Beralih dari masalah cuaca, di Sukabumi masyarakat dalam kesehariannya menggunakan Bahasa Sunda. Sebenernya sama saja dengan di Bogor. Namun, buat Aku yang memang bukan orang asli sunda, menggunakan Bahasa Sunda merupakan hal yang lumayan sulit. Walaupun saat duduk dibangku SD hingga SMA sudah ada mulok Bahasa sunda, namun belum banyak kosakata yang Aku tahu, biasanya hanya menambahkan imbuhan “mah-teh-tah” dan agak sedikit menaik turunkan nada bicara biar terdengar seperti orang sunda.

Sebelum pindah kesini, Aku tinggal di Jakarta. Ya jelas kalo Jakarta – Sukabumi itu beda banget, walaupun kalo di maps hanya berjarak 105km. Jakarta yang terkenal dengan hiruk pikuk nya dan panasnya ketika matahari menjunjung di atas kepala, sangat berbeda dengan Sukabumi yang adem ayem dan lumayan dingin menurut Aku. Proses adaptasi yang kualami dalam beberapa hari kebelakang lumayan singkat, hanya saja kondisi tubuh yang masih belum stabil. Saat tiba pertama kali disini, Aku langsung flu berat. Untungnya ngga yang sampe sakit kepala, Alhamdulillah jadi masih bisa beraktivitas walaupun harus “nyerot-nyerot” ingus yang udah mau keluar ketika lagi ngobrol sama orang.

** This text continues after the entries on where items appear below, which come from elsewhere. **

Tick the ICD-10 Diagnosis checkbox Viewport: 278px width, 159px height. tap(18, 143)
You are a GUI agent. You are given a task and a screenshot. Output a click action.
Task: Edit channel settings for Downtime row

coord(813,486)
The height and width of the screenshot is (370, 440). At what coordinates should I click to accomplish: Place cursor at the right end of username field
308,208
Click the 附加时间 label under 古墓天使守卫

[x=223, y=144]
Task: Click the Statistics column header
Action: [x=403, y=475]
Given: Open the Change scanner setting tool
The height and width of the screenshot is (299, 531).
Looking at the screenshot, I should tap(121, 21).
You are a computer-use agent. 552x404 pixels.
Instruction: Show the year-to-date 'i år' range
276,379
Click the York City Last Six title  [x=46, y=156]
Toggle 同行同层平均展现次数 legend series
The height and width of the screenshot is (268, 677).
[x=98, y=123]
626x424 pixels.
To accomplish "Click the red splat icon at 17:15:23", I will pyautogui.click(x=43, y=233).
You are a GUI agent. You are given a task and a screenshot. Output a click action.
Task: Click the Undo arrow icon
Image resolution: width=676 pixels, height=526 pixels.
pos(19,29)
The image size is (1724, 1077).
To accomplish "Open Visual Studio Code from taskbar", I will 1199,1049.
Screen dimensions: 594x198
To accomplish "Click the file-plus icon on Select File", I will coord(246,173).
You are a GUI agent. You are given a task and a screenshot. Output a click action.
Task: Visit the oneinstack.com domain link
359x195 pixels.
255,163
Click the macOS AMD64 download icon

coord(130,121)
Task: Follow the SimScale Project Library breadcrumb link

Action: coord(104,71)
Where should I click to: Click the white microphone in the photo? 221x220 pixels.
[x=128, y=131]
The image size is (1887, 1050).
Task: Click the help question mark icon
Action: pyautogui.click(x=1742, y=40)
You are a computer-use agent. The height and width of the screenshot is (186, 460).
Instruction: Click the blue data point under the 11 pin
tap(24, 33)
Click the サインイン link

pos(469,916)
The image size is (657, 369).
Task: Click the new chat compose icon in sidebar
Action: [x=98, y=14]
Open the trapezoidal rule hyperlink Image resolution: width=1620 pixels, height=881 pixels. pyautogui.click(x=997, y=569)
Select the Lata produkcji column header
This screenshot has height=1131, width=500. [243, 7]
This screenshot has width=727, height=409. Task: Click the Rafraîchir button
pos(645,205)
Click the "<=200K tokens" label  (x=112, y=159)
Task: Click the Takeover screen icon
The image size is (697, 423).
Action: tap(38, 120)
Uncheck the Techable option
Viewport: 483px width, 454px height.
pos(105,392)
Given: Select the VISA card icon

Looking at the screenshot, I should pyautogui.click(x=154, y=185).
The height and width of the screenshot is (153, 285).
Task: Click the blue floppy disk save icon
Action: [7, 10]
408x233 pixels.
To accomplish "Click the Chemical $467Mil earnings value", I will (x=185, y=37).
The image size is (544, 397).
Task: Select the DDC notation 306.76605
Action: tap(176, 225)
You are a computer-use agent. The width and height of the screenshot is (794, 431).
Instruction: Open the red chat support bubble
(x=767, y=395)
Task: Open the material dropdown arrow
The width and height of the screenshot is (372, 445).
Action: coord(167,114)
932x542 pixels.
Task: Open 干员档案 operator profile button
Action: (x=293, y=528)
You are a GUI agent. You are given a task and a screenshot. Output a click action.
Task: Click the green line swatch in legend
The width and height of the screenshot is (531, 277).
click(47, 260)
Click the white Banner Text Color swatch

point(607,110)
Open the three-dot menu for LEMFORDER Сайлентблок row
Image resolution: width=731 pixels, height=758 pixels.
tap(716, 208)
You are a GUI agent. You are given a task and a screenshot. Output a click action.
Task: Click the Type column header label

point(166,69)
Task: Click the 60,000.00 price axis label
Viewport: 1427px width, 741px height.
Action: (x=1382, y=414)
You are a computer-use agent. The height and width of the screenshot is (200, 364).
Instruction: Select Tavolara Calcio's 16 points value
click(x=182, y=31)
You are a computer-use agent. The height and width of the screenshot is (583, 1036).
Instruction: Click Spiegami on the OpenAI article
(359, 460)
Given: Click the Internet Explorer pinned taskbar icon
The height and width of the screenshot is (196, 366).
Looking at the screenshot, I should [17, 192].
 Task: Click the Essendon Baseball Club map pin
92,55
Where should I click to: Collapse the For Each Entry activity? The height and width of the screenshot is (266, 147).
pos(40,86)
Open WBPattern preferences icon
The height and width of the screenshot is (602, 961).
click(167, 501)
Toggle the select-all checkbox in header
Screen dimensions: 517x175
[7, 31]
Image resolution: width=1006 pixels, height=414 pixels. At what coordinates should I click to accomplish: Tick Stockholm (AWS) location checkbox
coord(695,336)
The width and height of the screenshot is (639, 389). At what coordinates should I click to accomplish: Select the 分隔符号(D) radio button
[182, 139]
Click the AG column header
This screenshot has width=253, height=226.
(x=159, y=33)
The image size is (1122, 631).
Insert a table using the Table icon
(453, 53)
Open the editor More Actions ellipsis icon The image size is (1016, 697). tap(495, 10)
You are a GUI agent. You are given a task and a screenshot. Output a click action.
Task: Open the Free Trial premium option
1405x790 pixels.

Rutinitas ketika Aku di Jakarta dengan disini, sangat amat berbeda. Mulai dari pagi hingga malam hari. Pagi hari kalo pas di Jakarta itu bangun, solat subuh, mandi, baca buku, solat duha, berangkat kerja. Nah kalo disini, bangun, solat subuh, baca buku, solat duha, keluar kamar, nyapu, masak, makan. Pekerjaan ku sebagai fasilitator tidak mengharuskan Aku untuk banyak keluar rumah. Hanya ketika ada keperluan dan kegiatan. Kalo dalam sebulan ke depan kaya gini terus, Aku khawatir berat badan ku bisa terus bertambah.

Saat malam hari pun tidak banyak kegiatan yang ku lakukan. Ketika azan maghrib berkumandang aku pergi mushola dekat rumah. Ada kebiasaan unik dengan jamaah solat disini. Mungkin kalo di Bogor ataupun Jakarta biasanya di akhir pembacaan surat Al-Fatihah “bi alaihim waladdhooliin…” seluruh jamaah langsung menyambut dengan “Aamiin…” berbarengan dengan imam. Tapi kalo disini, makmum baru mengucap “aamiin..” setelah imam “aamiin..”. Dan disini juga sepertinya tidak terbiasa dengan salaman dengan orang disamping sampingnya setelah salam dan berdoa bersama seusai solat. Tapi begitulah Indonesia, selalu punya yang berbeda setiap daerah namun tetap satu.


Ternyata memiliki banyak waktu luang harus pandai menggunakannya. Dulu pas di Jakarta rasanya sibuk banget, nyari waktu buat baca buku aja susah rasanya. Disini banyak waktu luang tapi belum pinter manggunakannya. Dari awal niatnya mau banyak baca dan nulis, nyatanya 2 buah buku yang aku bawa dari rumah belum sempat ku habiskan. Padahal dulu di Jakarta novel setebal 300an halaman bisa aku lahap dalam waktu sehari. Di Sukabumi aku justru lebih banyak menggunakan waktu untuk membuka media social dengan aktivitas yang menyedihkan “stalking-in orang”. Buka Instagram udah kaya candu, tiap 10 menit sekali pasti dibuka. Apalagi kalo lagi chat-an sama seseorang, seringnya aku tinggalkan pekerjaan yang lain demi nunggu balesan dari si dia. “Oke ini harus segera diakhiri”, batin ku pagi ini. Sedari pagi aku mencoba untuk mengurangi intensitas membuka medsos dengan menjauhkan HP dari jangkauan dan tidak mengaktifkan suara notifikasi. Belum sempurna memang. Aku masih bisa mengecek WA lewat laptop. Tapi setidaknya aku sedang berusaha. Semoga semua berjalan lancar.